Listed entries>
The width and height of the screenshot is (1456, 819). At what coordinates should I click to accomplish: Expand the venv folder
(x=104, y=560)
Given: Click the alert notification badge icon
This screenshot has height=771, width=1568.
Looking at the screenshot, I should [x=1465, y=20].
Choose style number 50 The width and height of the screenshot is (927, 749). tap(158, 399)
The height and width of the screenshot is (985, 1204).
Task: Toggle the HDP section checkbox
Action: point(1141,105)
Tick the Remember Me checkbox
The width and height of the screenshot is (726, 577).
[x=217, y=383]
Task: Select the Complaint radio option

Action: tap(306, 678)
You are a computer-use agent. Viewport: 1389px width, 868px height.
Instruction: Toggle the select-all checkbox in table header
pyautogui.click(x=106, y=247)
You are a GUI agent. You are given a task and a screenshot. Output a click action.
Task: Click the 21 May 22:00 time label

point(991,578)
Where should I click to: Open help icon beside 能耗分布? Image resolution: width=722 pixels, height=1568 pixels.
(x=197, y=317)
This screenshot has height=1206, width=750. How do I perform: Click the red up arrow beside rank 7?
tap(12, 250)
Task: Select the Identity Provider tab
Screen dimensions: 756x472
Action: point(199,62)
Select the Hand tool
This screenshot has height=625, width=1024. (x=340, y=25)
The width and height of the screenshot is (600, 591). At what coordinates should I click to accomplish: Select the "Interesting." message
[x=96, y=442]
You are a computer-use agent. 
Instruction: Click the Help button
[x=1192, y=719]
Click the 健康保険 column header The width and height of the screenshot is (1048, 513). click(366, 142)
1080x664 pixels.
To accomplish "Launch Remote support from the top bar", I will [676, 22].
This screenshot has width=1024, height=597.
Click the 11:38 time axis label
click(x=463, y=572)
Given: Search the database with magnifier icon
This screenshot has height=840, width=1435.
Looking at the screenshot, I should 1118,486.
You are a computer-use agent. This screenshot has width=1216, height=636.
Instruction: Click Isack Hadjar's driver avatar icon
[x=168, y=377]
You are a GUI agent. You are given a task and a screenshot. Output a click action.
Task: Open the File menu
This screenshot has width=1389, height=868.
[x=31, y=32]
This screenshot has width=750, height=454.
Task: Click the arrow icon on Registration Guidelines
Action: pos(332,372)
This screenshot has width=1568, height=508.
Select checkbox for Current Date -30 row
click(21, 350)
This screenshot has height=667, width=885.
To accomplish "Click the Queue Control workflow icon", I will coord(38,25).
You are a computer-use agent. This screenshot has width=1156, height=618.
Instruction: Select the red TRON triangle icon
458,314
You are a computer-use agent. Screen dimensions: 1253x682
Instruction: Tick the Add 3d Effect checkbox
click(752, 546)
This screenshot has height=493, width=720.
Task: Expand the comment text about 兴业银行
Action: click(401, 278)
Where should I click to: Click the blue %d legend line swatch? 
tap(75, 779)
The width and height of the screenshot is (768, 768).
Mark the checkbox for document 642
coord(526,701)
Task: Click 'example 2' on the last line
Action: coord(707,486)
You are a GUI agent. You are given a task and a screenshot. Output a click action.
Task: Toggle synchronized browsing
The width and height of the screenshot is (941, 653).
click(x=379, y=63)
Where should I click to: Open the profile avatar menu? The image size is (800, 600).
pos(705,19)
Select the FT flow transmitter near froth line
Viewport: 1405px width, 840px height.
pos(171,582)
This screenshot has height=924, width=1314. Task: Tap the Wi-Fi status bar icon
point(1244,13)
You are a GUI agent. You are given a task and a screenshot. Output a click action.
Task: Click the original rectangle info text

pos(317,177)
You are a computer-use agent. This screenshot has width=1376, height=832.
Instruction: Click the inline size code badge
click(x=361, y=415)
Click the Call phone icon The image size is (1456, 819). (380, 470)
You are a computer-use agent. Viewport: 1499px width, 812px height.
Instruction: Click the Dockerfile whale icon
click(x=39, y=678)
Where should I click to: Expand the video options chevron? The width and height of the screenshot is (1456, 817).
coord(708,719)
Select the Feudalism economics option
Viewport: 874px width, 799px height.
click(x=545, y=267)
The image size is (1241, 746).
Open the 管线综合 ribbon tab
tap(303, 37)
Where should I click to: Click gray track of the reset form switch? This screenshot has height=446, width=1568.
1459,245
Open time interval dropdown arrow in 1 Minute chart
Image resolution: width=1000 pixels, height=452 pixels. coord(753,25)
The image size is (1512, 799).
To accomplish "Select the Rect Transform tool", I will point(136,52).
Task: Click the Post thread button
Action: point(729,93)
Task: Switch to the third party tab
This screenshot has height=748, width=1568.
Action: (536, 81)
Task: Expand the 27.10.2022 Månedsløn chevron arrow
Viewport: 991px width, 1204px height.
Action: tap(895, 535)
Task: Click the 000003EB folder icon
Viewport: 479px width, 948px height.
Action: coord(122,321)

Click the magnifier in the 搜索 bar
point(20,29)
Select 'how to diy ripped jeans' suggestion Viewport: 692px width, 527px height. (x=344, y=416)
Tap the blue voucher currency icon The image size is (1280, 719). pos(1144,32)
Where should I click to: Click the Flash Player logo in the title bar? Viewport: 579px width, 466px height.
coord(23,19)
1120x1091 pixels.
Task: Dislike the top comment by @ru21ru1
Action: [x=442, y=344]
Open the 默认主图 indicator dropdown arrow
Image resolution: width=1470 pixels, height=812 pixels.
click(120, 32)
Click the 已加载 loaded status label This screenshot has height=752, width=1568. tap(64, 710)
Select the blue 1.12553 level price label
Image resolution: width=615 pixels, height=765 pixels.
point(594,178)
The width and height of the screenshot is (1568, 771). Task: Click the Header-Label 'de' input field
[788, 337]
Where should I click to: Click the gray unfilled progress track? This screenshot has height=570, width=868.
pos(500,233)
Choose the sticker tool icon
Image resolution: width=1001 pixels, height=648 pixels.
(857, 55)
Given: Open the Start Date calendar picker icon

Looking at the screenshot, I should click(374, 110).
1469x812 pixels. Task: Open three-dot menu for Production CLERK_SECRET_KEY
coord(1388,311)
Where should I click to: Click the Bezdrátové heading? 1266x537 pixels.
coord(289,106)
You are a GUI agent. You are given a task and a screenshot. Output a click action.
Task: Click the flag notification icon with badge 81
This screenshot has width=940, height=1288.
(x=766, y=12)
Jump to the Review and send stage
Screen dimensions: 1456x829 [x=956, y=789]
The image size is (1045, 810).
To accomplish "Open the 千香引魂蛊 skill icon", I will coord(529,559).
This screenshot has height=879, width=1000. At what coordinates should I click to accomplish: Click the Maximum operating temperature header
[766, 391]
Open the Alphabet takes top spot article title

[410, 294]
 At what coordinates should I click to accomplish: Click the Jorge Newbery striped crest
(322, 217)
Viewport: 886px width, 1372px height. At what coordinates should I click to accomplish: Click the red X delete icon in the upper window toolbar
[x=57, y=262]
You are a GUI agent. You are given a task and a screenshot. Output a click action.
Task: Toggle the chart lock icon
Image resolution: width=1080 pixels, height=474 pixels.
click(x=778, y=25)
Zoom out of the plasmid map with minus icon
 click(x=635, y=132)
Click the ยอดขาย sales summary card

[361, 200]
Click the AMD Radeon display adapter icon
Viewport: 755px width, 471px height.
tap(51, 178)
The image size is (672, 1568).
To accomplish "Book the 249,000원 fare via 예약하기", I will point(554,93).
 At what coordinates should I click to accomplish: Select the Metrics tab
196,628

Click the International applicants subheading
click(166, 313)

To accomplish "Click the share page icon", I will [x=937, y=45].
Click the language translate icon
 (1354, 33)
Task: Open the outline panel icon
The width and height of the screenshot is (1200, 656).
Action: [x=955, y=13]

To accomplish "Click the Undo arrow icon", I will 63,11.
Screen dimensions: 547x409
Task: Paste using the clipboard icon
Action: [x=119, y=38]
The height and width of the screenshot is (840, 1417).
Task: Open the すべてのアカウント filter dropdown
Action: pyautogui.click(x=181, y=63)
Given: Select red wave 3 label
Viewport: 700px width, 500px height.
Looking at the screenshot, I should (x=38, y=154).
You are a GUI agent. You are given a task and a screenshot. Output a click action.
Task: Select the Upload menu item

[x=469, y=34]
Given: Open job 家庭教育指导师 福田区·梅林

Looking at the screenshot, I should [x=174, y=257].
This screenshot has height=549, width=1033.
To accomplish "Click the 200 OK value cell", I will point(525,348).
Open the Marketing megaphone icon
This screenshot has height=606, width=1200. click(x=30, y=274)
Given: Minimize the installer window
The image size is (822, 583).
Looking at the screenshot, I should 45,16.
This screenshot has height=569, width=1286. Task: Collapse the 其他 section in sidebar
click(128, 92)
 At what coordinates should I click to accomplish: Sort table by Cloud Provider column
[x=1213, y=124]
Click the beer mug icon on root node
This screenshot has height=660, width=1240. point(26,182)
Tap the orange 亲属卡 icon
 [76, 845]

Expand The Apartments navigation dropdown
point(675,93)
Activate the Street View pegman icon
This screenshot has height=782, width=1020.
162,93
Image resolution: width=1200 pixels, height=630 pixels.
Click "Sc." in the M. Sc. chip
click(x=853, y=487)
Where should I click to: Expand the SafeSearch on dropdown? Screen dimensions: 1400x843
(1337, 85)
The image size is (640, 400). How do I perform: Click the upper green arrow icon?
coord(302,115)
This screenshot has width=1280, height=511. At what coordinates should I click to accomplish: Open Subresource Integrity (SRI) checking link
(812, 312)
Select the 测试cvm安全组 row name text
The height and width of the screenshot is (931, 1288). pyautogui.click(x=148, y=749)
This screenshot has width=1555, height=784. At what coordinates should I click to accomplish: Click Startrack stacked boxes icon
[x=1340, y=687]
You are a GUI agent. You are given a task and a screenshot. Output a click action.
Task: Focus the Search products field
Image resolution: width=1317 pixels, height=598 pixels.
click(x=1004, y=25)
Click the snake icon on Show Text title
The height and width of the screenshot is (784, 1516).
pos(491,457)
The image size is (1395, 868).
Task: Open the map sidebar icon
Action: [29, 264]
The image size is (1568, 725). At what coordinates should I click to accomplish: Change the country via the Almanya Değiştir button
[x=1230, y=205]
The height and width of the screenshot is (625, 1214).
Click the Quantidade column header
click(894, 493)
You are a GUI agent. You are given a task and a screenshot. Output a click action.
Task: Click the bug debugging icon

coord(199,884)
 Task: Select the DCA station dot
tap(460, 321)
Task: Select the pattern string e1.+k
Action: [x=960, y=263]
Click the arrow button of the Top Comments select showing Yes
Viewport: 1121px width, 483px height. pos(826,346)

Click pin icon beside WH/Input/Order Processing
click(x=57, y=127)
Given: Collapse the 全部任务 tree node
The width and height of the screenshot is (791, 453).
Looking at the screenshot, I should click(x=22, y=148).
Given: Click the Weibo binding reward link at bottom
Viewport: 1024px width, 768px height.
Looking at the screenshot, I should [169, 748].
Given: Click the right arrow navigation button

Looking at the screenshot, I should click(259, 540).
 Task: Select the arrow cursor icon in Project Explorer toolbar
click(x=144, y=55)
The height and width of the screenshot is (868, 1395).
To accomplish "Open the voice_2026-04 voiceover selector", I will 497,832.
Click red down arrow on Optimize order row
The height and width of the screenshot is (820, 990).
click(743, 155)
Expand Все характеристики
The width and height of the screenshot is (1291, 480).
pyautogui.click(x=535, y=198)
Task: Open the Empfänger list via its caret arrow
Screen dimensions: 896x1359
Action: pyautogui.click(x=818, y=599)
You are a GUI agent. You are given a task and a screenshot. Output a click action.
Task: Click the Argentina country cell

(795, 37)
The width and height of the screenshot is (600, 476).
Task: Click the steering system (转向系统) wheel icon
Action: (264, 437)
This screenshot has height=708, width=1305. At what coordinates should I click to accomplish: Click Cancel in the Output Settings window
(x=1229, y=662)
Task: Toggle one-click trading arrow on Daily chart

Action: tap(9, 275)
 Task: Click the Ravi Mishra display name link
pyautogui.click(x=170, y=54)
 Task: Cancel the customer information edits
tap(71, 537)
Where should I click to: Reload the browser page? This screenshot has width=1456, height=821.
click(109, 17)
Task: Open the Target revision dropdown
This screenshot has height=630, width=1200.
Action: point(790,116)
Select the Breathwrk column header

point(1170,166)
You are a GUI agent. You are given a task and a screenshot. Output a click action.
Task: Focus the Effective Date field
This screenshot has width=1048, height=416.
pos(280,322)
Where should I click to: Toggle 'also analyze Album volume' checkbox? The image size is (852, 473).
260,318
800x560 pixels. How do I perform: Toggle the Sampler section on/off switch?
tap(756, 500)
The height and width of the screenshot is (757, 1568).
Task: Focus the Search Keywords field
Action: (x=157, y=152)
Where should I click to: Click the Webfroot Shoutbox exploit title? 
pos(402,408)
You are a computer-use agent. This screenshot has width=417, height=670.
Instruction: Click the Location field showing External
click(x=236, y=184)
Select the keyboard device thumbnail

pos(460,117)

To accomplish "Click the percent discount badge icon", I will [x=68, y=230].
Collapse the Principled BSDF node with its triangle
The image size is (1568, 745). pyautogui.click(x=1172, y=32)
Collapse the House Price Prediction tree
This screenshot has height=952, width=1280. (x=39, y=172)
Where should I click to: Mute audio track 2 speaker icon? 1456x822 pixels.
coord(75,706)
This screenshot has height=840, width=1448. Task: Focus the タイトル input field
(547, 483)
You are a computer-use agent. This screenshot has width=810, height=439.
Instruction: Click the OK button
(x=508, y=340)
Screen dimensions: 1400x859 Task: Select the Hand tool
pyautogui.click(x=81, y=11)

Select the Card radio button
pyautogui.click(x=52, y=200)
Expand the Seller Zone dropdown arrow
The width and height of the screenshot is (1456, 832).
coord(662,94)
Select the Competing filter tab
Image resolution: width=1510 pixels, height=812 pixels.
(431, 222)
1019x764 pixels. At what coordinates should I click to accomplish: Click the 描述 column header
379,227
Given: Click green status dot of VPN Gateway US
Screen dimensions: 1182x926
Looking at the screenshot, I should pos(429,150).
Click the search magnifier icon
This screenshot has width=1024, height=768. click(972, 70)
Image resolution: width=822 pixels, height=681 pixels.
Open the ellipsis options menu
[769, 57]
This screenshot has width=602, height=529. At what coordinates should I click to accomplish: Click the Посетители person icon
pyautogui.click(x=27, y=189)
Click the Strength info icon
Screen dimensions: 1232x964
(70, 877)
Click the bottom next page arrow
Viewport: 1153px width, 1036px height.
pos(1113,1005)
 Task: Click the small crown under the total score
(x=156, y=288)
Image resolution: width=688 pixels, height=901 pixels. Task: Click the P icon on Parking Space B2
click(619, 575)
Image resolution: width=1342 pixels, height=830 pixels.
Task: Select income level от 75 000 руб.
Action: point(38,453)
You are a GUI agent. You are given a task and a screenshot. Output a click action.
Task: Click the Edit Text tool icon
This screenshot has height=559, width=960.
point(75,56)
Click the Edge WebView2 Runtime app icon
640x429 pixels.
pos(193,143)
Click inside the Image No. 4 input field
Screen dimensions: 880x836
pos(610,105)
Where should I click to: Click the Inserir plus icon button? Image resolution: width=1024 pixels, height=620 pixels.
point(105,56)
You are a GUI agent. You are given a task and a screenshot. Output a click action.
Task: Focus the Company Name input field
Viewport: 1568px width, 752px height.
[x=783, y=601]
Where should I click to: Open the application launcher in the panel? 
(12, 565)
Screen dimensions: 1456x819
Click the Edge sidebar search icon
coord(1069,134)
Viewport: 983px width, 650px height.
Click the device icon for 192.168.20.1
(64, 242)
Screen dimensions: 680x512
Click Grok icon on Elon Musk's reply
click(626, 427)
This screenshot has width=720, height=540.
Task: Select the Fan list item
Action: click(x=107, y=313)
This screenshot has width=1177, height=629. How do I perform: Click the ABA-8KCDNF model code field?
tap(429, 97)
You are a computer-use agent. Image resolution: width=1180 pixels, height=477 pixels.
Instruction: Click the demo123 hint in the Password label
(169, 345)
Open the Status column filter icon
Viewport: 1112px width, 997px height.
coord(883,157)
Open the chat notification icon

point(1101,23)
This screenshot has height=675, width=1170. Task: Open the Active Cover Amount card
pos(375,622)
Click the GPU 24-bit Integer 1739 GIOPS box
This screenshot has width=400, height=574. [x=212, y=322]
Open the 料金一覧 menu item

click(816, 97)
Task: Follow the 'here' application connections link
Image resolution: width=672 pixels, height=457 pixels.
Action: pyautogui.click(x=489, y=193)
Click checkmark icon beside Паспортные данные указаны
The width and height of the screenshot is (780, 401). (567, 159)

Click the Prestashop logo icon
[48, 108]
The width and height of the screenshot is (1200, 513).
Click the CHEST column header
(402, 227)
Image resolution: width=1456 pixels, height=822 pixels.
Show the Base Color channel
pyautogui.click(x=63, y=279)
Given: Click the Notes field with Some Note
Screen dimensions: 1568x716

Work to complete> Rewrite the stretch of lines from the one containing "Click pin icon" through the one containing "(x=1229, y=662)" as a Markdown table with the columns Row and Line, omitting any blank lines.

Response to this exercise>
| Row | Line |
|---|---|
| 1 | Click pin icon beside WH/Input/Order Processing |
| 2 | click(x=57, y=127) |
| 3 | Given: Collapse the 全部任务 tree node |
| 4 | The width and height of the screenshot is (791, 453). |
| 5 | Looking at the screenshot, I should click(x=22, y=148). |
| 6 | Given: Click the Weibo binding reward link at bottom |
| 7 | Viewport: 1024px width, 768px height. |
| 8 | Looking at the screenshot, I should [169, 748]. |
| 9 | Given: Click the right arrow navigation button |
| 10 | Looking at the screenshot, I should click(259, 540). |
| 11 |  Task: Select the arrow cursor icon in Project Explorer toolbar |
| 12 | click(x=144, y=55) |
| 13 | The height and width of the screenshot is (868, 1395). |
| 14 | To accomplish "Open the voice_2026-04 voiceover selector", I will 497,832. |
| 15 | Click red down arrow on Optimize order row |
| 16 | The height and width of the screenshot is (820, 990). |
| 17 | click(743, 155) |
| 18 | Expand Все характеристики |
| 19 | The width and height of the screenshot is (1291, 480). |
| 20 | pyautogui.click(x=535, y=198) |
| 21 | Task: Open the Empfänger list via its caret arrow |
| 22 | Screen dimensions: 896x1359 |
| 23 | Action: pyautogui.click(x=818, y=599) |
| 24 | You are a GUI agent. You are given a task and a screenshot. Output a click action. |
| 25 | Task: Click the Argentina country cell |
| 26 | (795, 37) |
| 27 | The width and height of the screenshot is (600, 476). |
| 28 | Task: Click the steering system (转向系统) wheel icon |
| 29 | Action: (264, 437) |
| 30 | This screenshot has height=708, width=1305. At what coordinates should I click to accomplish: Click Cancel in the Output Settings window |
| 31 | (x=1229, y=662) |